Além disso, o filósofo cético está em busca da eudaimonia, que lhe seria trazida pela extinção dos conflitos de opinião proporcionada por uma determinação do que é verdadeiro e do que é falso entre as realidades. Nessa busca, ele chega a um impasse, a uma aporia, pois que se depara com uma pluralidade de teorias eqüipolentes em conflito. Nessa aporia, ele constata que não tem um critério supra-teórico para decidir entre posições excludentes, porquanto os critérios sempre são inerentes às teorias filosóficas dogmáticas em disputa. Diante dessa aporia e da ausência de um critério, o filósofo cético, portanto, suspende o juízo acerca de qual teoria é a verdadeira. Essa suspensão do juízo denomina-se époche. A conseqüência dessa suspensão do juízo, dessa despreocupação em determinar o que é verdadeiro e o que é falso, é a imperturbabilidade, a ataraxia, que, por sua vez, possibilita o encontro da eudaimonia. Explicando a ataraxia, Sexto Empírico observa que:

 

a motivação fundamental que leva ao ceticismo é seu objetivo de atingir a tranqüilidade (ataraxia). Homens de talento, perturbados pelas contradições nas coisas e em dúvida sobre que alternativa adotar, foram levados a indagar sobre as coisas verdadeiras e sobre as falsas, esperando encontrar a felicidade ao resolver esta questão.
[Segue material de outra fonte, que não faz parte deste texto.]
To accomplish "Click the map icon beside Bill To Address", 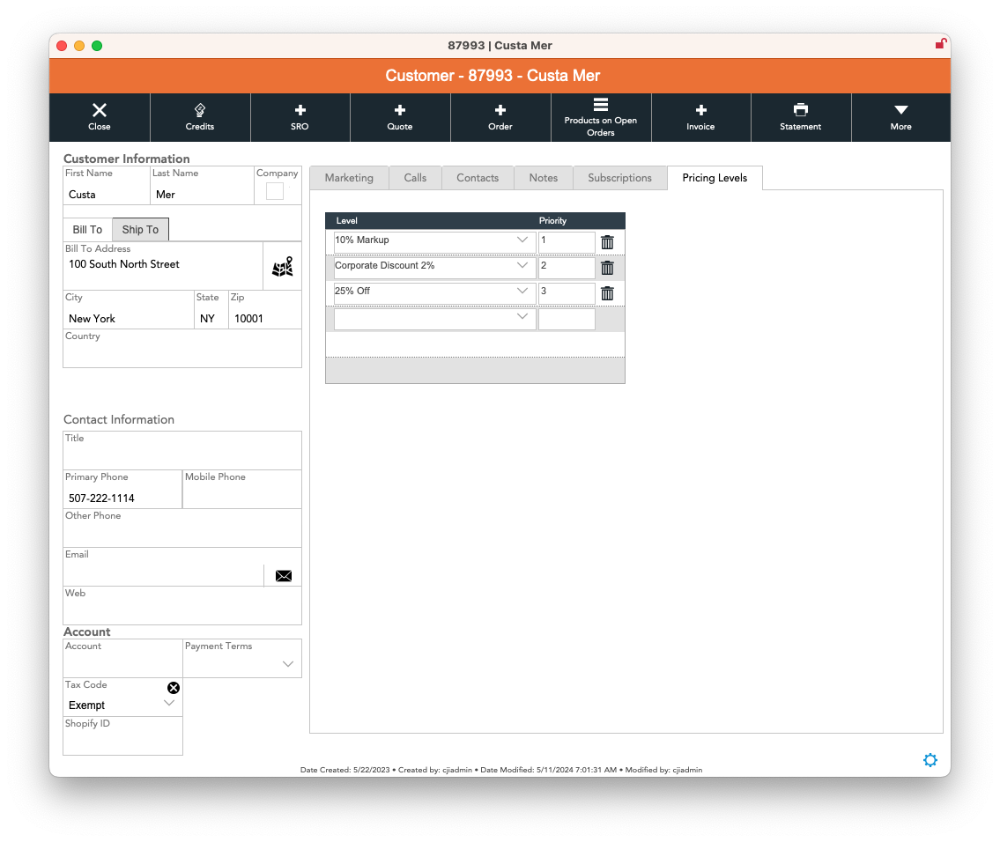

O princípio básico (arché) do ceticismo é o de opor a cada explicação (logos) uma outra igualmente equivalente, porque acreditam que assim deixarão de ter uma atitude dogmática.[41]

 

Pode-se concluir que Foucault também procura atingir uma espécie de eudaimonia, ao procurar narrar uma história dos jogos entre o verdadeiro e o falso na qual o ser humano se experimenta como sujeito e que, em As palavras e as coisas, ele define como uma história arqueológica da experiência da ordem e de seus modos de ser. Não é isso que se pode concluir, quando descrevendo os resultados a que chegou em sua investigação, no prefácio de As palavras e as coisas, Foucault nos fala de um certo “apaziguamento”?

 

Estranhamente, o homem - cujo conhecimento passa, a olhos ingênuos, como a mais velha busca desde Sócrates - não é, sem dúvida, nada mais que uma certa brecha na ordem das coisas, uma configuração, em todo caso, desenhada pela disposição nova que ele assumiu recentemente no saber. Daí nasceram todas as quimeras dos novos humanismos, todas as facilidades de uma “antropologia” entendida como reflexão geral, meio positiva, meio filosófica, sobre o homem. Contudo, é um reconforto e um profundo apaziguamento pensar que o homem não passa de uma invenção recente, uma figura que não tem dois séculos, uma simples dobra de nosso saber, e que desaparecerá desde que este houver encontrado uma nova forma.[42]